A person like me is also a target. A bullseye, a mark, someone to be taken advantage of. I may not be very important or a great success, but I'm also by no means oblivious either. I know "favors"never get reciprocated, but i help anyway. It is deep rooted in my being to be kind to people, regardless of what they do to me.
This personality trait/flaw is part of what makes me the person I am and I doubt I'll change much any time soon.
Today, I face a new kind of dilema. A problem that i personally have great difficulty coming to a proper conclusion on. I have a son and a daughter, who are my whole world. And now i no longer am able to think about what I want and instead must think about what they need.
Those same "favors" i gave to others, whether it be swapping shifts to a coworker, tossing a couple dollars to a homeless person, even just doing my boss a favor and doing some work off the clock. Everything affects my children now. The ultimate experience in growing up as an adult.

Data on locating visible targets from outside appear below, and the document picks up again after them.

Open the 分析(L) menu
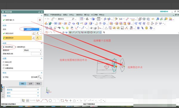The width and height of the screenshot is (179, 108). 72,15
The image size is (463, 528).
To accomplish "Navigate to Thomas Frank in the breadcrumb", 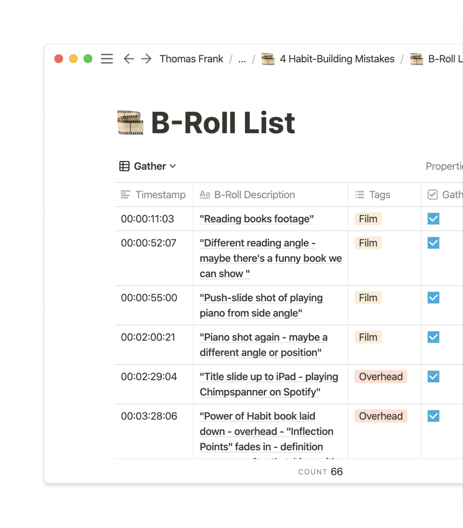I will (191, 59).
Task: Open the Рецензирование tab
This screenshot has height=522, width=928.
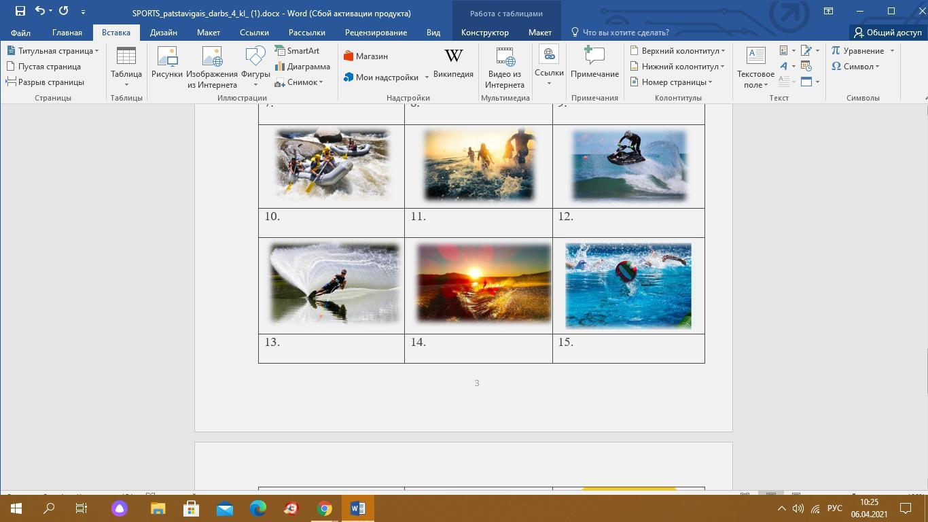Action: click(376, 32)
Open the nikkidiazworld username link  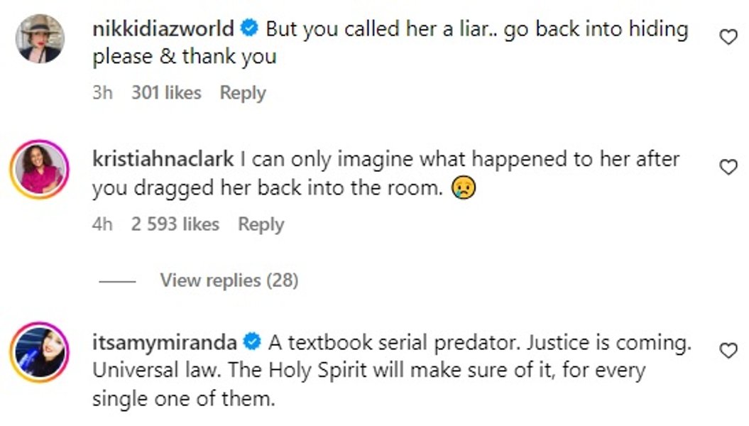163,28
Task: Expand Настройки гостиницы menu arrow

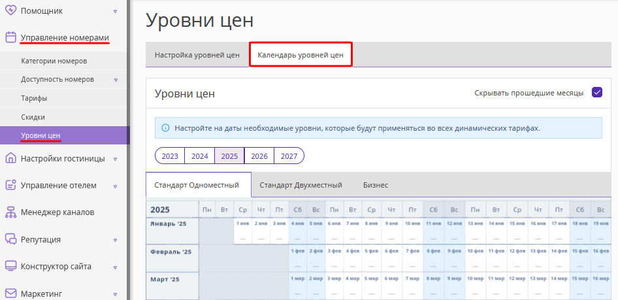Action: pos(115,159)
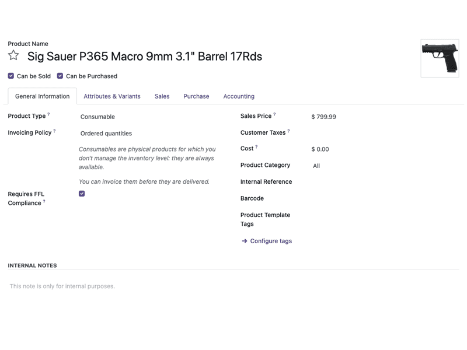
Task: Uncheck the Can be Sold checkbox
Action: (x=11, y=76)
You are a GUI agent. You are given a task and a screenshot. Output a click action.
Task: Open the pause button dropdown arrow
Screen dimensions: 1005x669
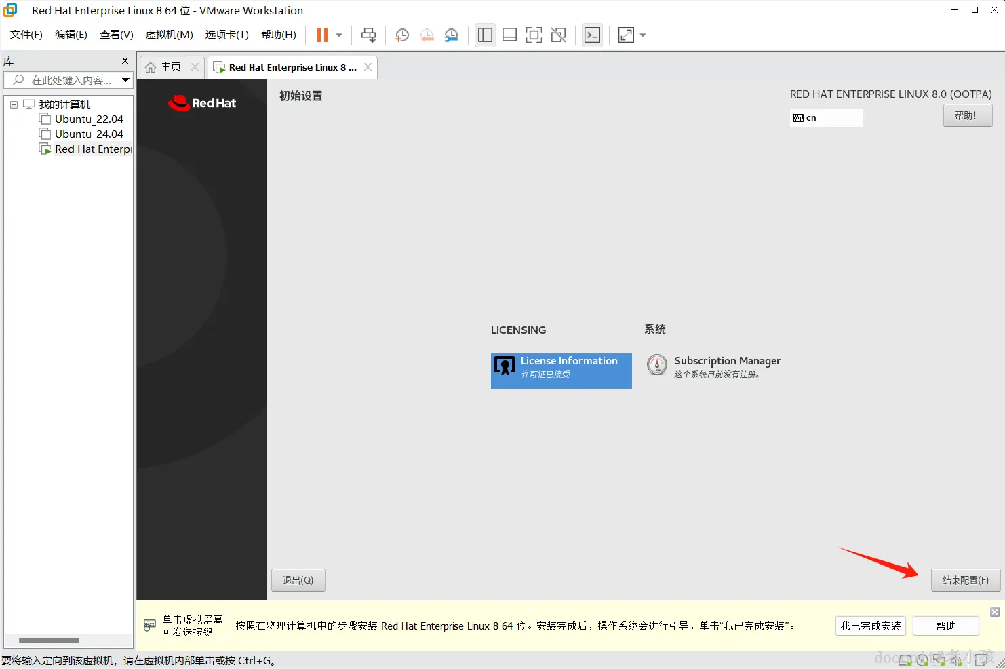pyautogui.click(x=339, y=35)
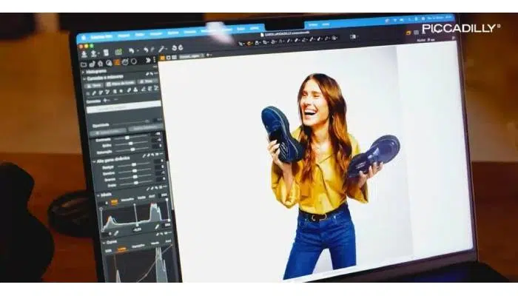This screenshot has height=296, width=518.
Task: Select the orange highlighted Exposure tool tab
Action: click(x=117, y=63)
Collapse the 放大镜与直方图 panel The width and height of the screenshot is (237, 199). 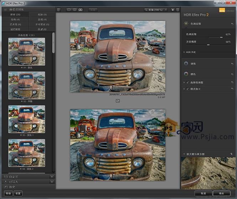pos(184,154)
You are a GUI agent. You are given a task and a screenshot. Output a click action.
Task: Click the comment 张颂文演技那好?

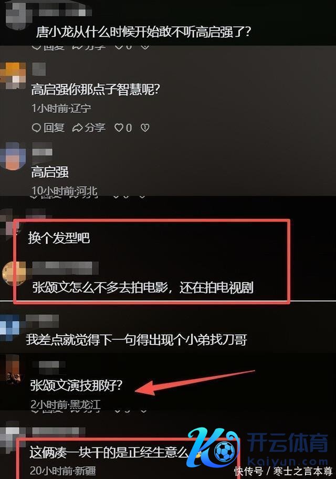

I've also found that these values I've had all these years are not as forgiving in today's world. I've raised my children to be kind and thoughtful but my son has already started to suffer as a child because of it. Other children are not raised to be kind. Even his own cousin takes advantage of him. I fear that by teaching him these valies that i may actually make his life extremely difficult.

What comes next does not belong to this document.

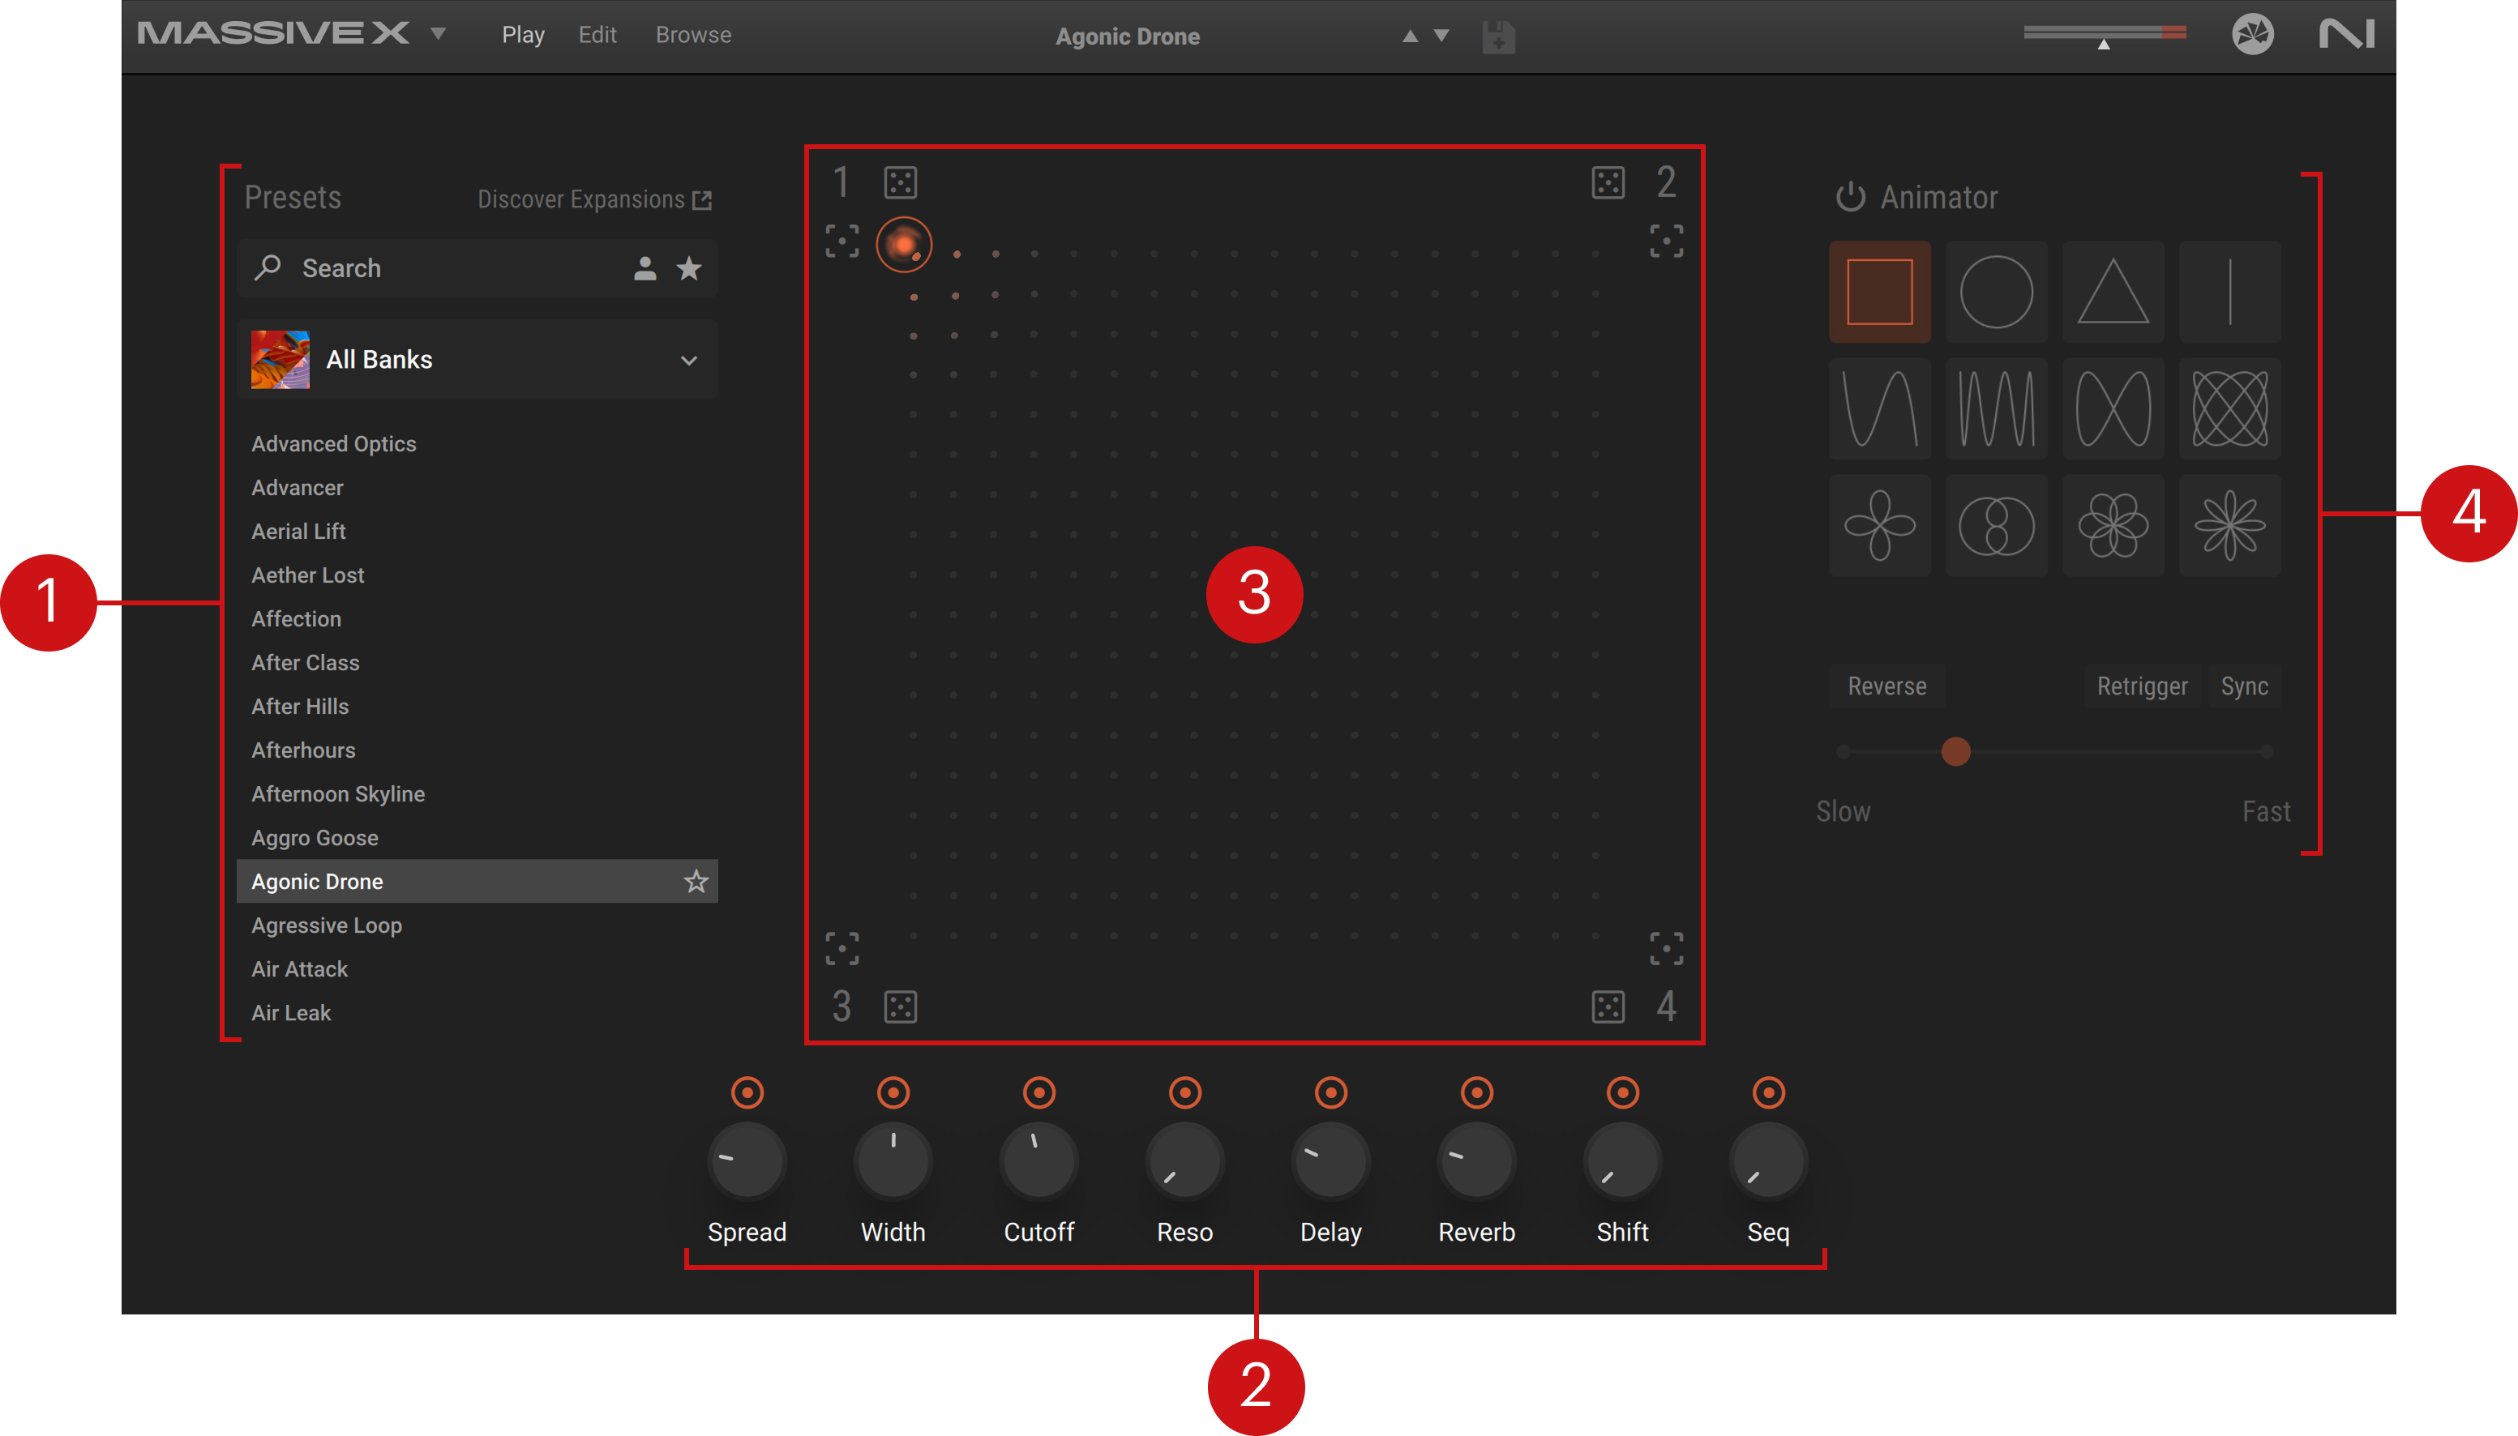
Task: Switch to the Edit tab
Action: [x=597, y=36]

So this is where I am. A simple man with simple tastes, a father with two wonderful children, fearful that my own simple ways may lead to a harsh life to those that i would give my very life for.
If you are a parent, feel free to share your own views and techniques used to teach your children the skills needed to succeed and be happy.

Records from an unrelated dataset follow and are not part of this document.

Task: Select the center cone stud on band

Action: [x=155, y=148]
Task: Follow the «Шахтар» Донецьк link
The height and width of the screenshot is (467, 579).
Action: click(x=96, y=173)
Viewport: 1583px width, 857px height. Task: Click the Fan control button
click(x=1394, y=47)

Hello and welcome to steemit! This was an interesting read. Having a kid of my own and growing up somewhat like yourself, I can totally relate.
The problem is that prejudice works both ways and it is always faulty. You cannot treat everyone with kindness and expect them to respond accordingly. The same goes for the opposite.
I believe that the "correct" approach is to treat everyone "neutrally" until you decide based on critical thinking and by the passing of time on if they deserve your kindness. There are all kinds of people out there, exposed in all kinds of situations. You could never know if someone's self interest will work against you. Most probably it will. And this is more common that we realize. It is part of human nature. Self preservation, search for happiness, tendency for competition e.t.c. almost work automatically.
I hope this all makes sense. English is not my native language.
Talk to you soon.
Nice coded write up @ozumba
Sorry I'm still extremely new to this, coded? I'm a bit of a dummy to the lingo haha.